◆ Brief: Render everything in the data from the line containing "Task: Click the Report flag icon" down through the last line as a numbered list, leaving out any blank lines.

◆ Records for the exercise:
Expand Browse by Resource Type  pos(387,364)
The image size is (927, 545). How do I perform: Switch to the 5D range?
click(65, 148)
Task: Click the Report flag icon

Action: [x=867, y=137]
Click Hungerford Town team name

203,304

◆ Reply:
1. Task: Click the Report flag icon
2. Action: [x=867, y=137]
3. Click Hungerford Town team name
4. 203,304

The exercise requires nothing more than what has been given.